Lewis Hamilton incomoda muita gente!!!
Recorremos, agora, ao brilhante texto do cantor e compositor, Ricardo Nêggo Tom, publicado no Brasil 247, cujo título já é bastante autoexplicativo: “O racismo recreativo de Nelson Piquet e como a supremacia branca reage à negritude que a supera.” Como se não fosse o bastante, o subtítulo reafirma e completa: “Nelson Piquet precisa harmonizar sua convicção de superioridade racial com o fato de que um homem negro é infinitamente superior a ele.”
Tom inicia o texto falando sobre o “Racismo recreativo”, conceito-livro de
autoria do jurista e professor de direito Adilson Moreira. Revela que ele explica o porquê de o “neguinho” ter sido utilizado pelo ex-piloto como pronome de tratamento à Lewis Hamilton. O texto traz uma citação de Moreira, publicada nas redes sociais: “Lewis Hamilton é um homem negro. Lewis Hamilton é o maior piloto de Fórmula 1 de todos os tempos. Lewis Hamilton tornou a carreira de Nelson Piquet INSIGNIFICANTE.”

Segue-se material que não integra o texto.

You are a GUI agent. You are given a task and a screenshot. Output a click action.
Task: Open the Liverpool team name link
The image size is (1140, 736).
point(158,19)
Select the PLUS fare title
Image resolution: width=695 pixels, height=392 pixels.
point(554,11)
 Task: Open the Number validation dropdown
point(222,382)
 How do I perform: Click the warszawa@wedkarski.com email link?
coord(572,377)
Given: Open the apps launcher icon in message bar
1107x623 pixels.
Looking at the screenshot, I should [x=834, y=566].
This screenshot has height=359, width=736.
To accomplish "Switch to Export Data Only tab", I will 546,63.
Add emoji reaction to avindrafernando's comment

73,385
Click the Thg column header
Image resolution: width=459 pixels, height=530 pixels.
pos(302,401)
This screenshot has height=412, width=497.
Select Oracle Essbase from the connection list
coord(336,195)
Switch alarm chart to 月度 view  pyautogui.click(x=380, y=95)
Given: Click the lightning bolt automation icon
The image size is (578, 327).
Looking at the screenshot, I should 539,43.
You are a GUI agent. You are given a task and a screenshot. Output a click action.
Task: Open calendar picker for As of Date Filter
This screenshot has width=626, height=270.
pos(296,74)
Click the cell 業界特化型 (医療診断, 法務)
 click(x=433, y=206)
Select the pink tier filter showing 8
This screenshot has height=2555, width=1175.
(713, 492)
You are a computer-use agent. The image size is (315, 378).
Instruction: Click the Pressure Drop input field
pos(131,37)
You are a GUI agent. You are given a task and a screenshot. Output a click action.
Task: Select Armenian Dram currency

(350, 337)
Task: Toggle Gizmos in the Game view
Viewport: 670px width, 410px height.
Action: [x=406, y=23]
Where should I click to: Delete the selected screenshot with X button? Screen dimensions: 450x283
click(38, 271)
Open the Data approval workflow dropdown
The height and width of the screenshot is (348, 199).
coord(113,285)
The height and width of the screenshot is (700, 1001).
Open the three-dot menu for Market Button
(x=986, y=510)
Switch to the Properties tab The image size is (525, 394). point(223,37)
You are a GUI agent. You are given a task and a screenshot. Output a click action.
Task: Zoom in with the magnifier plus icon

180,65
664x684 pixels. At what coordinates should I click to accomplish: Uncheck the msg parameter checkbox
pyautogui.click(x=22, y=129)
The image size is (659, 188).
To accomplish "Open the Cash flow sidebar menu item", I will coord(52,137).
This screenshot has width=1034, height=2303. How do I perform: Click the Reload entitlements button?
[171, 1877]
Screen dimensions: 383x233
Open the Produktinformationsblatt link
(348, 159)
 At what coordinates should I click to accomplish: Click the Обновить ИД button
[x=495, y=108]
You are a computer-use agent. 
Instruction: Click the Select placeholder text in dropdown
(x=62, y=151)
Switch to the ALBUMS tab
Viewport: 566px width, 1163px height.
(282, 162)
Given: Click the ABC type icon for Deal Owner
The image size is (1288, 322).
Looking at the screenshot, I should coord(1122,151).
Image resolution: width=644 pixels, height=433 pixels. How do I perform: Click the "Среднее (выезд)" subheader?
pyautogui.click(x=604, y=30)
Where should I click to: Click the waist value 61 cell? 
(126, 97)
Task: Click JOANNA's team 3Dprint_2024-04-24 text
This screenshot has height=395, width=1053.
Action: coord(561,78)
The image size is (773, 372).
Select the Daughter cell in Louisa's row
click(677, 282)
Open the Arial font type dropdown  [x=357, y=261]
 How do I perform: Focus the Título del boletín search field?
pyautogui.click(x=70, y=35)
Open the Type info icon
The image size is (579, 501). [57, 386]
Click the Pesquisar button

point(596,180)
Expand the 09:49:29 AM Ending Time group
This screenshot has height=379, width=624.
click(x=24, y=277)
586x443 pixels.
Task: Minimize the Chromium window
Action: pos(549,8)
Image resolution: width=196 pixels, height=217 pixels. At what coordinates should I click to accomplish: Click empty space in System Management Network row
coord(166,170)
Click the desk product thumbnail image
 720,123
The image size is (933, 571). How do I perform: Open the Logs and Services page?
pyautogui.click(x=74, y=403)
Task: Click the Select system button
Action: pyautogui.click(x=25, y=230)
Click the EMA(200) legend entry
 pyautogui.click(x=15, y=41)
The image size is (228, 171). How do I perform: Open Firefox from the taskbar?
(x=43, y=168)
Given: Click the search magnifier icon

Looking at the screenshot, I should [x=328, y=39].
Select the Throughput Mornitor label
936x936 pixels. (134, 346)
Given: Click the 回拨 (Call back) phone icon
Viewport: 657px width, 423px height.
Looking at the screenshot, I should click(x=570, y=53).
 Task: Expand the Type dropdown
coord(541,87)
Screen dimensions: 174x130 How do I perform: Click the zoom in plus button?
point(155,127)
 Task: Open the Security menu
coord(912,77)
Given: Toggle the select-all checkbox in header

A representatividade é um dos temas abordados por Tom, a partir de experiências pessoais, frente as relações raciais no Brasil. Trata, também, do quão inaceitável é a superação de um homem negro e a certeza de que Piquet nunca mais terá a oportunidade de igualar a marca de Hamilton, ficando eternamente inferiorizado a esse “neguinho” na história da Fórmula 1. Isso porque além dos sete títulos mundiais, Lewis pode
conquistar outros e Piquet só conseguirá algum destaque nas manchetes dos jornais, servindo de chofer para um presidente tão racista e rancoroso quanto ele.
Como conclusão deste texto, mas não da polêmica relatada acima, surgem
rumores de que Piquet não poderá voltar ao local que abriga as equipes, veículos oficiais de prova e convidados durante as corridas, conhecido como Paddock. A Mercedes e a própria Federação Internacional de Automobilismo – FIA, se pronunciaram sobre o caso, repudiando a fala de Piquet. Findamos este texto, no momento em que o debate ainda está em curso e na certeza de que as manobras e os racistas não passarão e de que Lewis Hamilton ainda incomodará várias outras mentes racistas mundo a fora.
*George Oliveira é doutorando em educação pela Faculdade de Educação –
FACED, na Universidade Federal da Bahia – UFBA; mestre em Desenvolvimento e Gestão Social; Especialista em Inovação, sustentabilidade e Gestão de Organizações do Terceiro Setor; Graduado em Ciências Econômicas. Consultor de empresas nos temas
diversidade, inclusão e equidade; Escritor de textos antirracistas para blogs e sites, em 2021 lançou seu primeiro livro: Denegrir – Educação e Relações Raciais.